Bundling affects skin temperature but not the rectal temperature.
Critical points in the history of a febrile or hypothermic neonate
Was the child premature and was there a NICU stay?
Did mom have any infections during pregnancy or birth?
How is baby feeding?
Goal is 1-3 oz q2-3hr in the first few weeks of life or 10-15 minutes q2-3hrs if breast-feeding
How many wet diapers in the last 24 hours?
Goal is at least 3
Have they regained their birth weight by then end of the second week of life?
Critical points in the physical exam
Feel the fontanelle, it should be soft and flat.
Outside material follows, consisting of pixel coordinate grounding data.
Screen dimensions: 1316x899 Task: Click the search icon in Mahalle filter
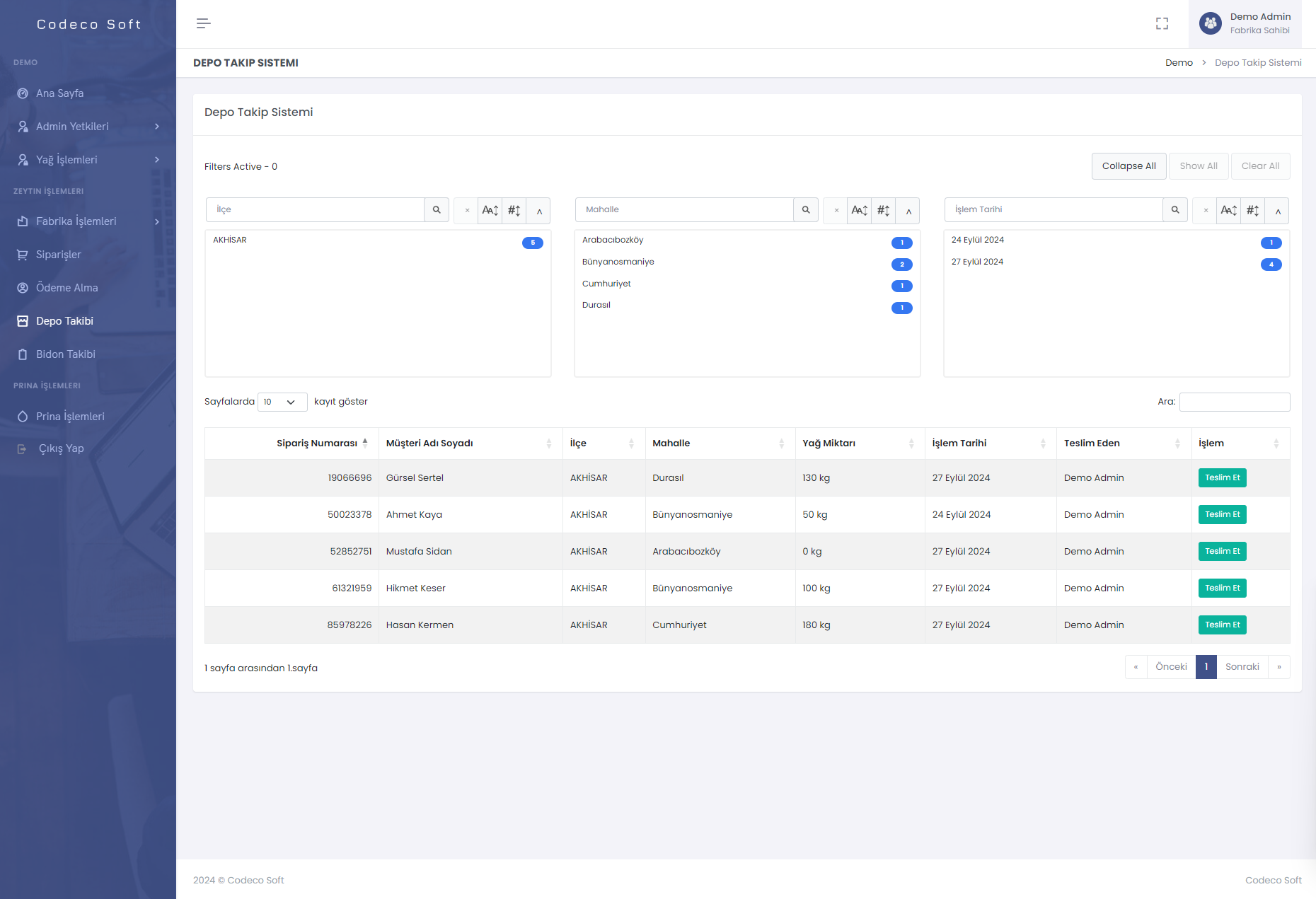pos(806,210)
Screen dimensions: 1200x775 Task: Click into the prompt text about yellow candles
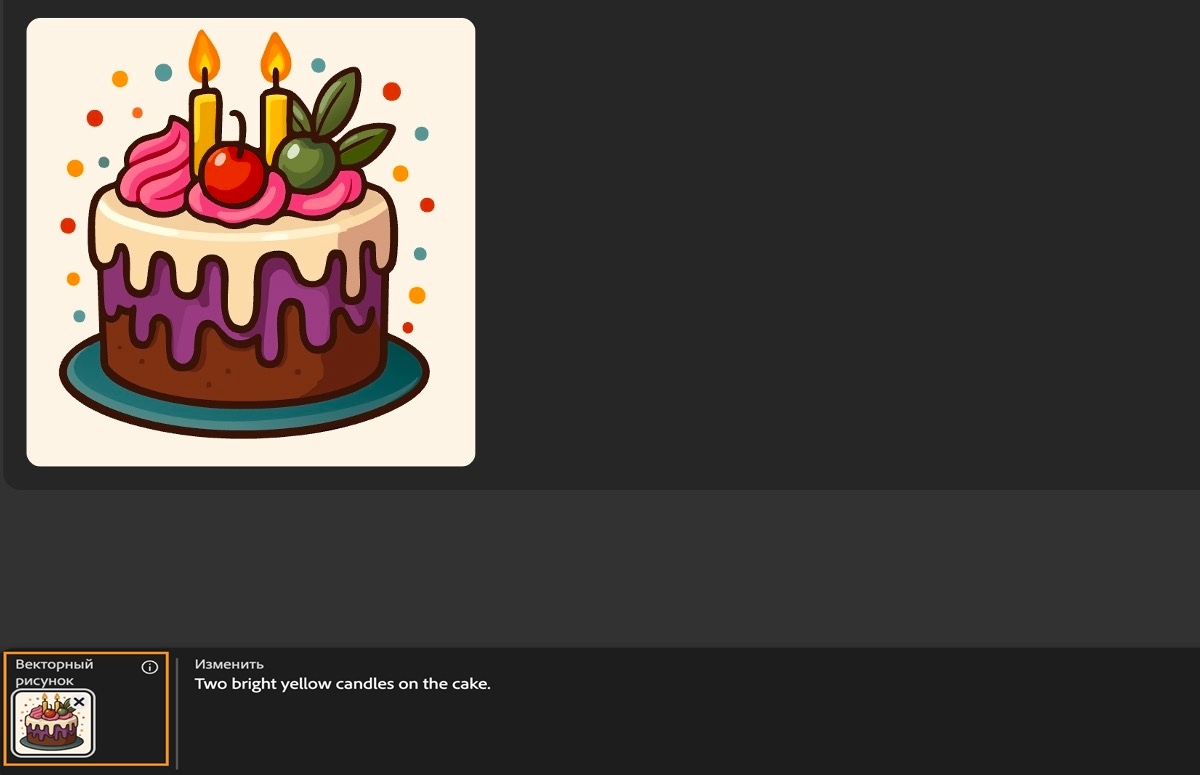pyautogui.click(x=342, y=684)
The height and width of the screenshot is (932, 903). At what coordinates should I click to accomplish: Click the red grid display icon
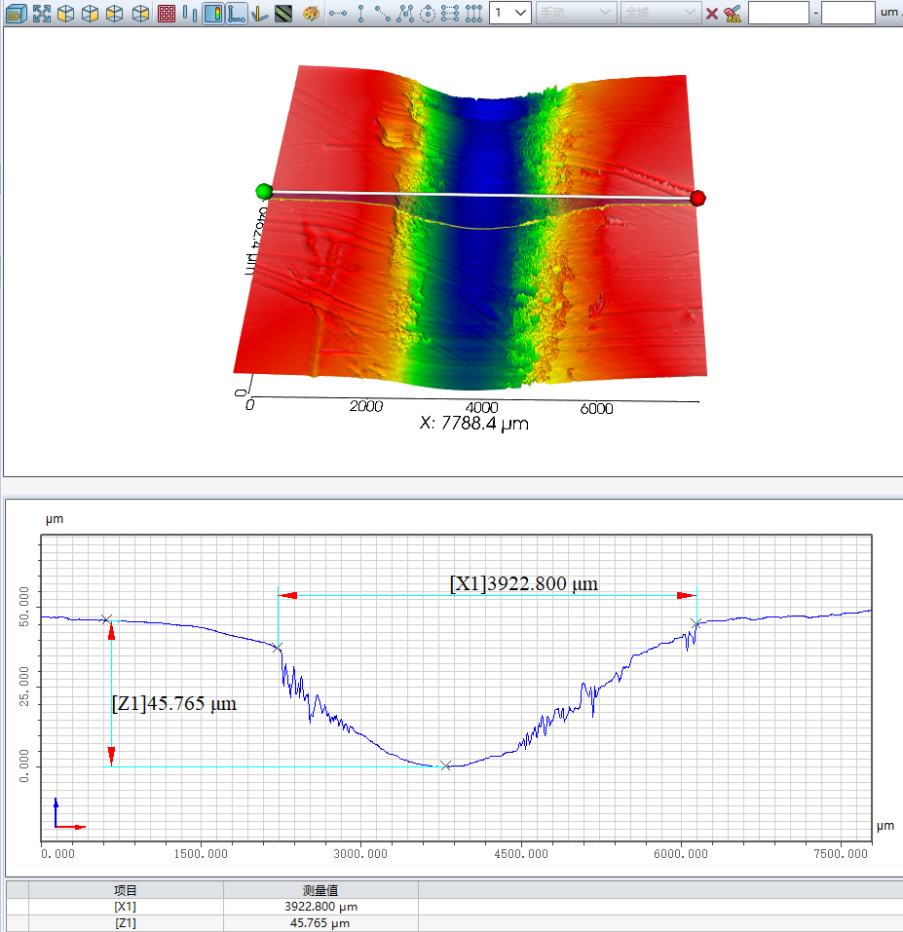(167, 13)
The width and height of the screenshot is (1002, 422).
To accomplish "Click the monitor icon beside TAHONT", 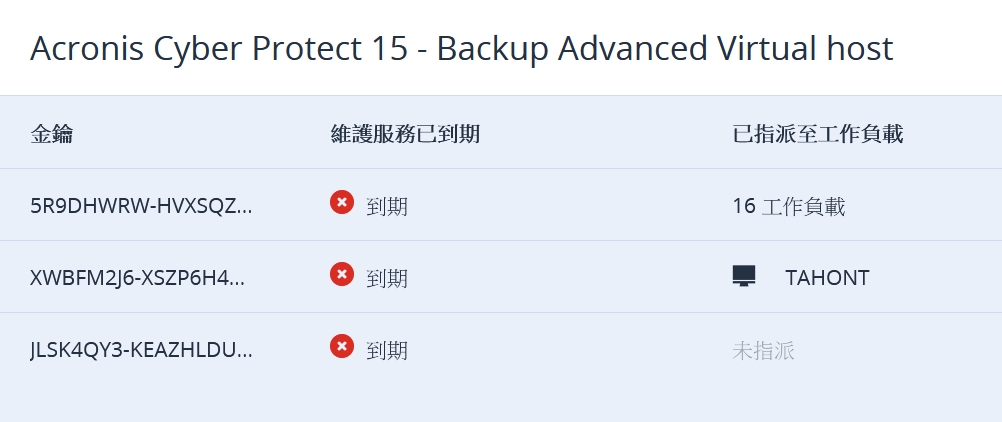I will click(744, 276).
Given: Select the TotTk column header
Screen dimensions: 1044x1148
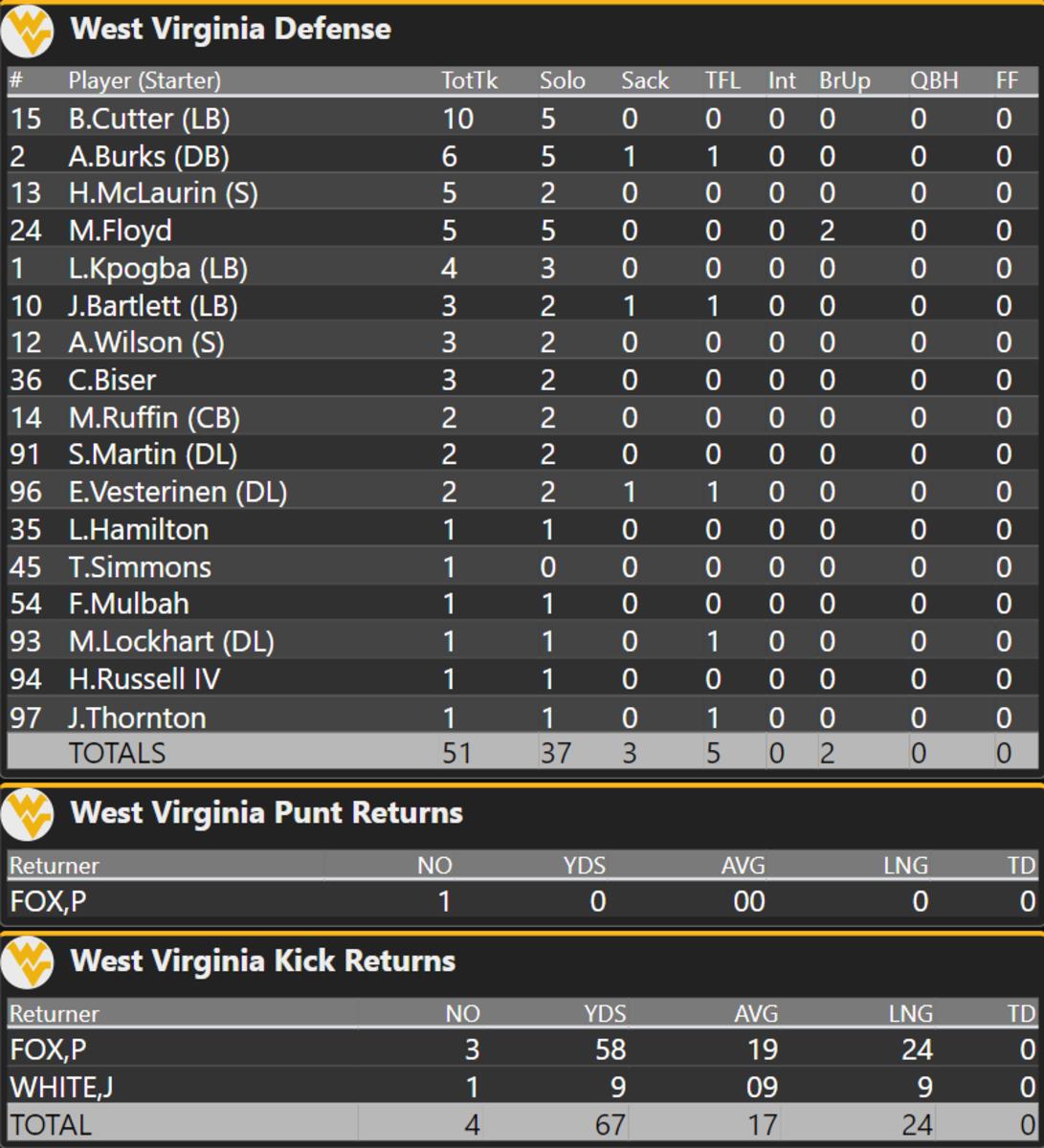Looking at the screenshot, I should pos(469,80).
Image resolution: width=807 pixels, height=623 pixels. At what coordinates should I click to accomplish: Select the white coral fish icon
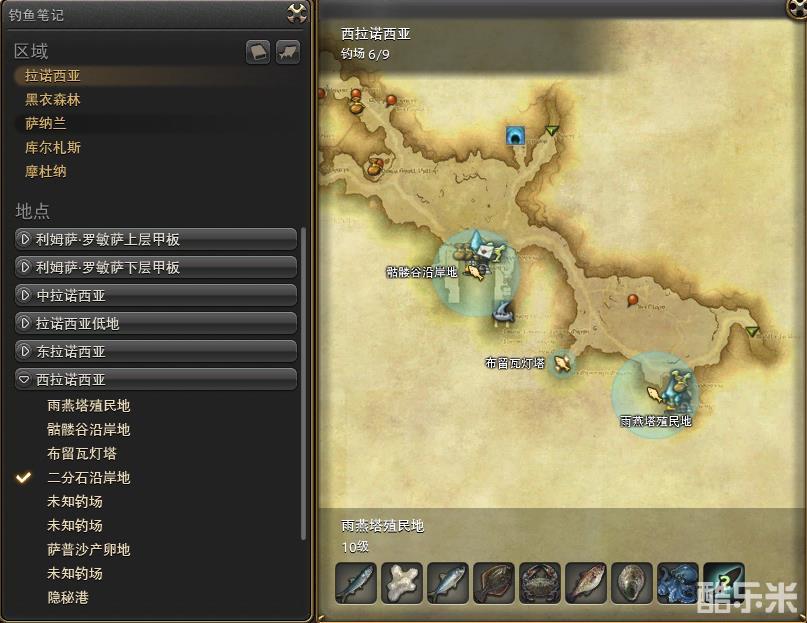[401, 583]
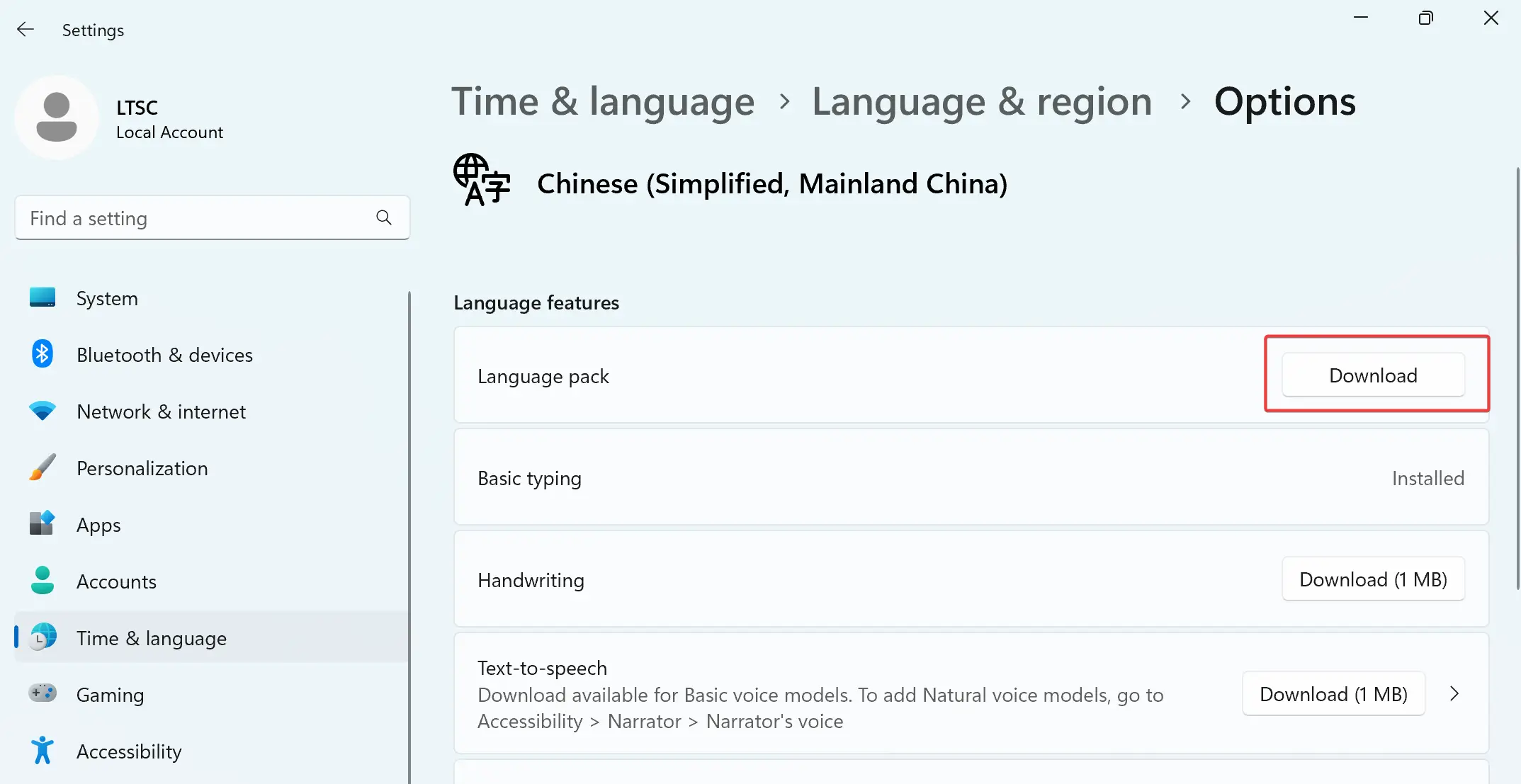Open Bluetooth & devices settings
This screenshot has width=1521, height=784.
164,355
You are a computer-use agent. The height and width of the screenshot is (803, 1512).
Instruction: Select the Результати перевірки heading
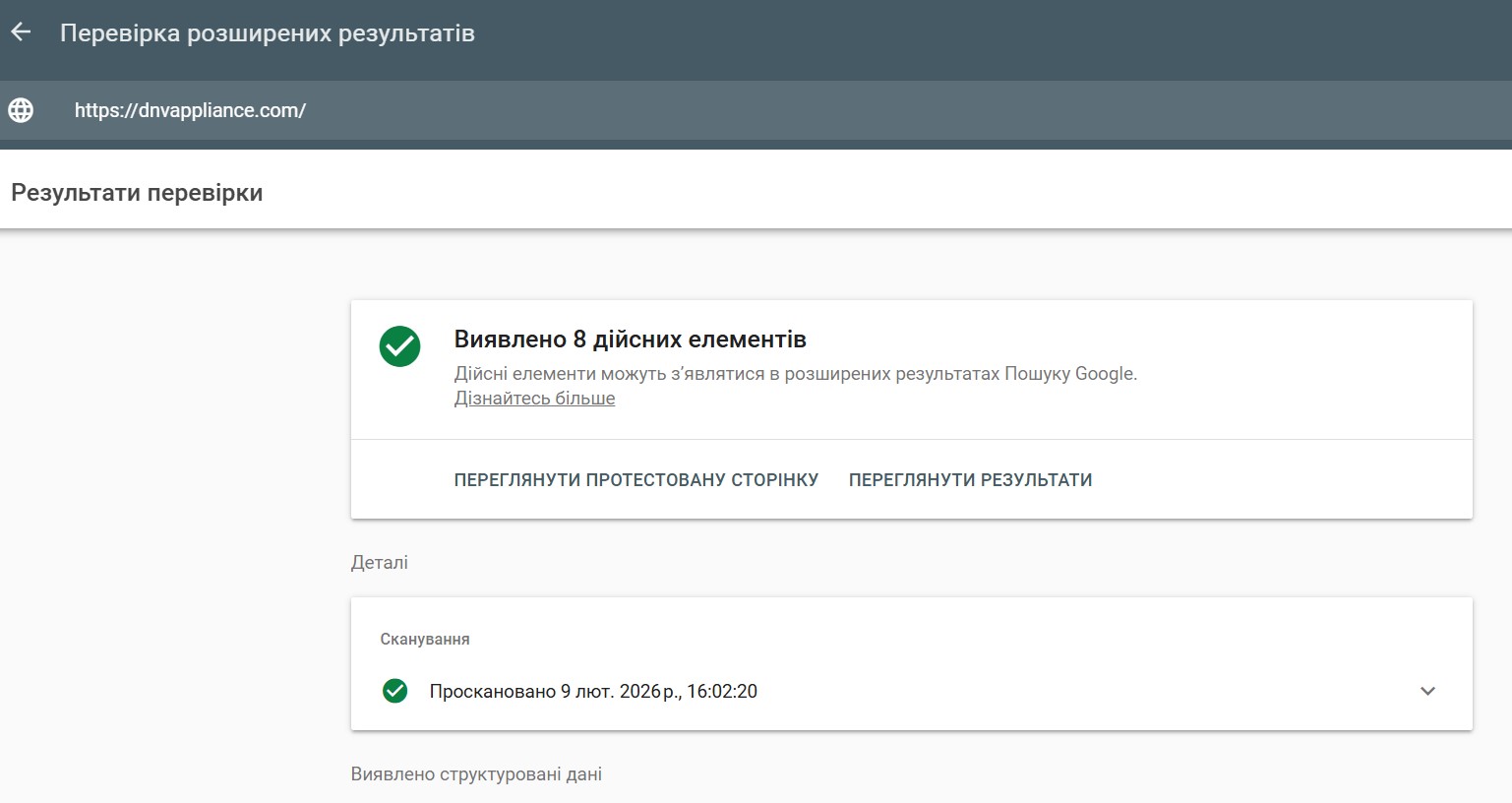tap(137, 193)
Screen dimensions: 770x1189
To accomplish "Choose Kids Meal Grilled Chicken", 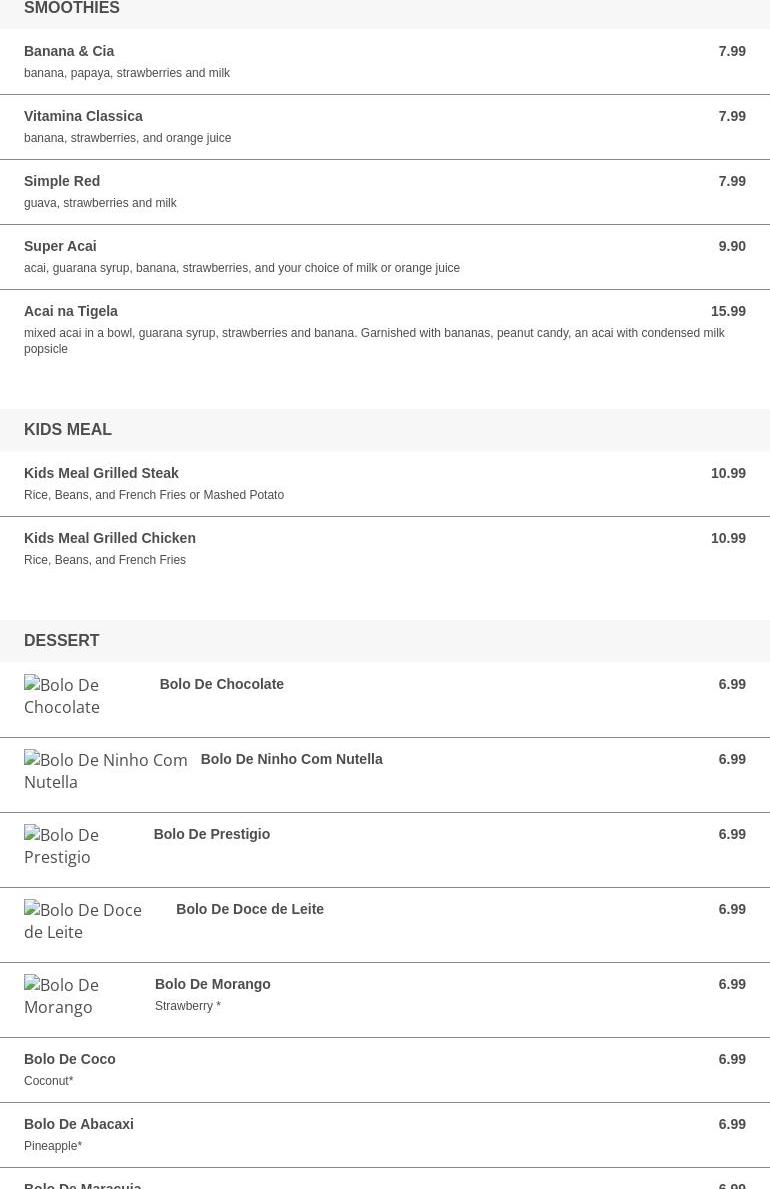I will pyautogui.click(x=385, y=549).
The anterior fontanelle closes completely around 2 years of age.
Capillary refill - neonates normally have acrocyanosis and delayed peripheral capillary refill (even healthy ones!), so check their capillary refill on their chest.
Be wary of rashes, specifically vesicular ones.
Check tone and reflexes.
The Hypothermic Neonate
Up to 8% of neonates who present with hypothermia have a serious bacterial infection or HSV
Neonatal HSV
It is rare, approximately 3-30 per 100,00 live births
85% of infections occur through perinatal transmission. The majority of transmission occurs in mothers without known HSV.
The peak incidence of neonatal HSV is in the first 2 weeks of life. The incidence declines dramatically after the first month of life.
Clinical features of neonatal HSV include vesicular lesions, conjunctivitis, oral ulceration, seizures, lethargy, and poor feeding. Skin findings are present in only about 60-70% of cases. Patients with severe disease can develop sepsis, hypotension, and DIC.
Neonatal brains are not fully myelinated yet, and so generalized tonic-clonic seizures may not present the way we typically picture them. Instead, the seizures may be very subtle, so be hesitant to dismiss parental concerns for subtle seizure-like activity that otherwise may not sound like a typical seizure.
Infants with fever or hypothermia: what do we do?
Infants < 29 days old
Get a full sepsis workup, antibiotics, and admission
Infants 29-60 days
Apply the PECARN stratification tool
Infants with soft tissue infections; do they need a full workup?
In a study of 172 kids that had cellulitis or an abscess, only one had a serious bacterial infection.
Another study looked at 104 afebrile neonates with a soft tissue infection. 84% of these patients had cellulitis and 55% of them had an abscess. All were admitted to the hospital for observation. None of these patients had a serious bacterial infection.